The human penis is an external sexual organ of male humans. It is a reproductive, intromittent organ that additionally serves as the urinal duct. The main parts are the root of the penis (radix): It is the attached part, consisting of the bulb of penis in the middle and the crus of penis, one on either side of the bulb; the body of the penis (corpus); and the epithelium of the penis consists of the shaft skin, the foreskin, and the preputial mucosa on the inside of the foreskin and covering the glans penis.
The human penis is made up of three columns of tissue: two corpora cavernosa lie next to each other on the dorsal side and one corpus spongiosum lies between them on the ventral side. The urethra, which is the last part of the urinary tract, traverses the corpus spongiosum, and its opening, known as the meatus /miːˈeɪtəs/, lies on the tip of the glans penis. It is a passage both for urine and for the ejaculation of semen.
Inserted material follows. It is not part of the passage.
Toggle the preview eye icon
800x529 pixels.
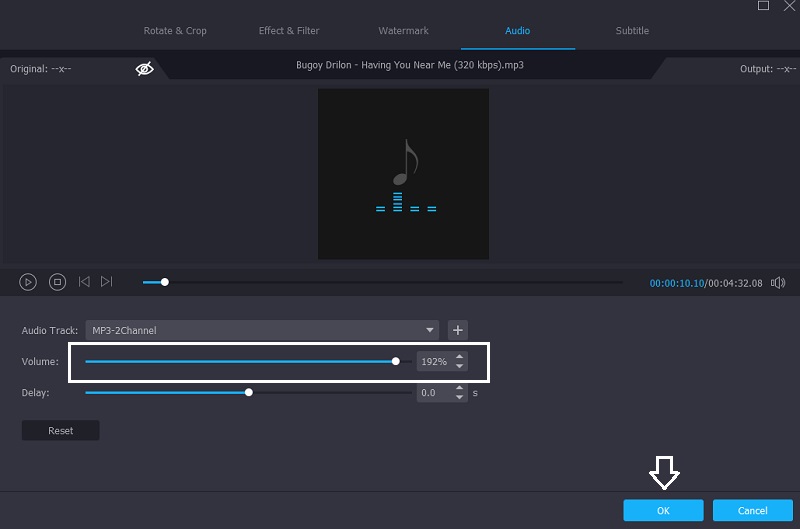coord(144,69)
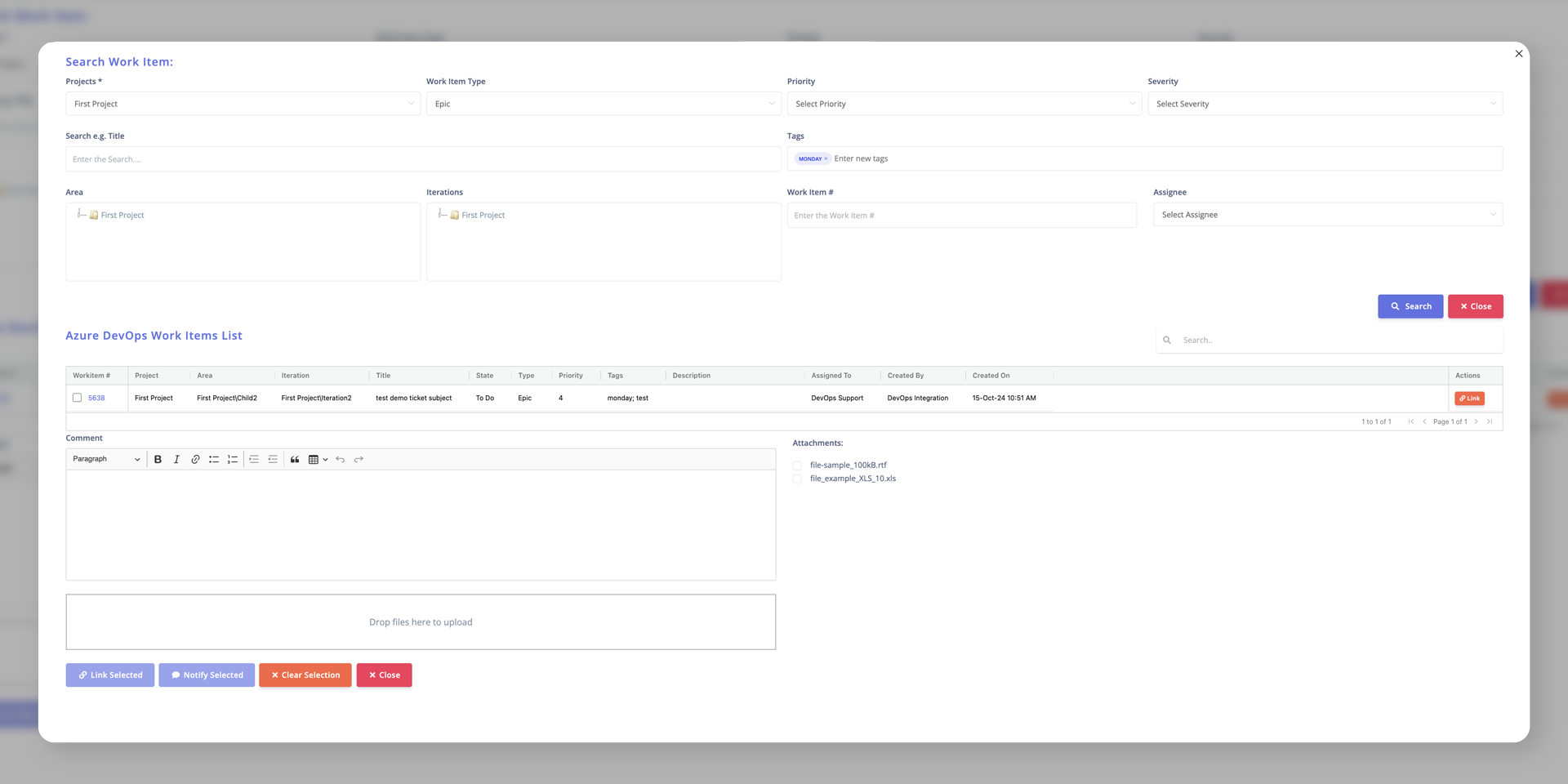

Penis (plural penises or penes) is a general term for the organs with which male and hermaphrodite animals introduce sperm into receptive females during copulation. Such organs occur in many animals, both vertebrate and invertebrate, but males do not bear a penis in every animal species, and in those species in which the male does bear a so-called penis, the penes in the various species are not necessarily homologous. For example, the penis of a mammal is at most analogous to the penis of a male insect or barnacle.
The term penis applies to many reproductive intromittent organs, but not to all; for example the intromittent organ of most cephalopoda is the hectocotylus, a specialised arm, and male spiders use their pedipalps.
In most species of animals in which there is an organ that might reasonably be described as a penis, it has no major function other than intromission, or at least conveying the sperm to the female, but in the placental mammals the penis bears the distal part of the urethra, which discharges both urine during urination and semen during copulation as the occasion requires.